* Work to complete
Write out the records below, from the line with "Toggle Track Changes" up to and including the line with "pyautogui.click(x=25, y=135)", reproducing each line exactly.

● ● ● ●

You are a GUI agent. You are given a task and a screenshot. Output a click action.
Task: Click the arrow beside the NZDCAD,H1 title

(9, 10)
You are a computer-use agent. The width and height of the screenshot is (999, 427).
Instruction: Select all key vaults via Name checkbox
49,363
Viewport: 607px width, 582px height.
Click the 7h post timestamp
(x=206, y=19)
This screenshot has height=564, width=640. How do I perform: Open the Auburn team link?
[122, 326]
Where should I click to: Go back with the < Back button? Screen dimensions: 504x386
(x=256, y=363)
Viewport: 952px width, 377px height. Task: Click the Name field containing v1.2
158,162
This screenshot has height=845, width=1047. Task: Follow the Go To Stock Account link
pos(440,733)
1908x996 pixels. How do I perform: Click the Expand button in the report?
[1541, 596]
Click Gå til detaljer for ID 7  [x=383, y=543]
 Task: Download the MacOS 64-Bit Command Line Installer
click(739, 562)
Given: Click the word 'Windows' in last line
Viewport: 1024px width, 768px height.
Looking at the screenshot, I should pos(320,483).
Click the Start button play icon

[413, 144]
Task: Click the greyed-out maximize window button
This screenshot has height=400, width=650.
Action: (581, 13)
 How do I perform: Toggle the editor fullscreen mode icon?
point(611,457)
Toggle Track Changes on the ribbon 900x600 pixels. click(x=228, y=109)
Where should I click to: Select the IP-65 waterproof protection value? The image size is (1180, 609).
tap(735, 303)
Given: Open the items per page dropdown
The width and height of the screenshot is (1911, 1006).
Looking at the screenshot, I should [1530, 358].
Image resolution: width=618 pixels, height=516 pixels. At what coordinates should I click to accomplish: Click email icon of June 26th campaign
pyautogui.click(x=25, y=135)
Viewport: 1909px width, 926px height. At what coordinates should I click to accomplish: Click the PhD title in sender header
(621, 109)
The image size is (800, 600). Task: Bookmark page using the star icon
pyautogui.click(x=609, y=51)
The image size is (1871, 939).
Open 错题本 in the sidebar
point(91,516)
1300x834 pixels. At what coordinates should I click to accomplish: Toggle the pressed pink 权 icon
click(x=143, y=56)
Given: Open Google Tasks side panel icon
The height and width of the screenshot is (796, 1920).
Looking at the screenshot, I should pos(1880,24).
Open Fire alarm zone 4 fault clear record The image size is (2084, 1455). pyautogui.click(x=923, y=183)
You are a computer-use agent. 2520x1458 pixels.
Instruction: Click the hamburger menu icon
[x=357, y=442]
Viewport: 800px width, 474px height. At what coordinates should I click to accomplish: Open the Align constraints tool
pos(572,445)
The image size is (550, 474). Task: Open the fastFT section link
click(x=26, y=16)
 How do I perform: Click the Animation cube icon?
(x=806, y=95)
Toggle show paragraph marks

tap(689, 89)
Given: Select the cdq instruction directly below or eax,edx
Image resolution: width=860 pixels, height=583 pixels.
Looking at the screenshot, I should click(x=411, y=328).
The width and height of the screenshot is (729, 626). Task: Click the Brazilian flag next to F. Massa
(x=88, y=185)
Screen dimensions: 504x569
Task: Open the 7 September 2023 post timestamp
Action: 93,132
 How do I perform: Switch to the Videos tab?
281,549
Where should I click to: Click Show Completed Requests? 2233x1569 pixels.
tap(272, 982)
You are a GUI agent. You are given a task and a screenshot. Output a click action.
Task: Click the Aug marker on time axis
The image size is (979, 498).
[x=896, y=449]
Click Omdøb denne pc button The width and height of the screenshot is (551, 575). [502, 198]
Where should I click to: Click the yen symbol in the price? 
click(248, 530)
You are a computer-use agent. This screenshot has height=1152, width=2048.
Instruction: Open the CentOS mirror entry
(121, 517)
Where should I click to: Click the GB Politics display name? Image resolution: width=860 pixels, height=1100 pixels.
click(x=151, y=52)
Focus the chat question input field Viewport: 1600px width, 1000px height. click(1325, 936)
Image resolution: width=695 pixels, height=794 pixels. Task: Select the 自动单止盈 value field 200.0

● ● ● ●

* Output below
Toggle Track Changes on the ribbon 900x600 pixels. click(x=228, y=109)
Where should I click to: Select the IP-65 waterproof protection value? The image size is (1180, 609).
tap(735, 303)
Given: Open the items per page dropdown
The width and height of the screenshot is (1911, 1006).
Looking at the screenshot, I should [1530, 358].
Image resolution: width=618 pixels, height=516 pixels. At what coordinates should I click to accomplish: Click email icon of June 26th campaign
pyautogui.click(x=25, y=135)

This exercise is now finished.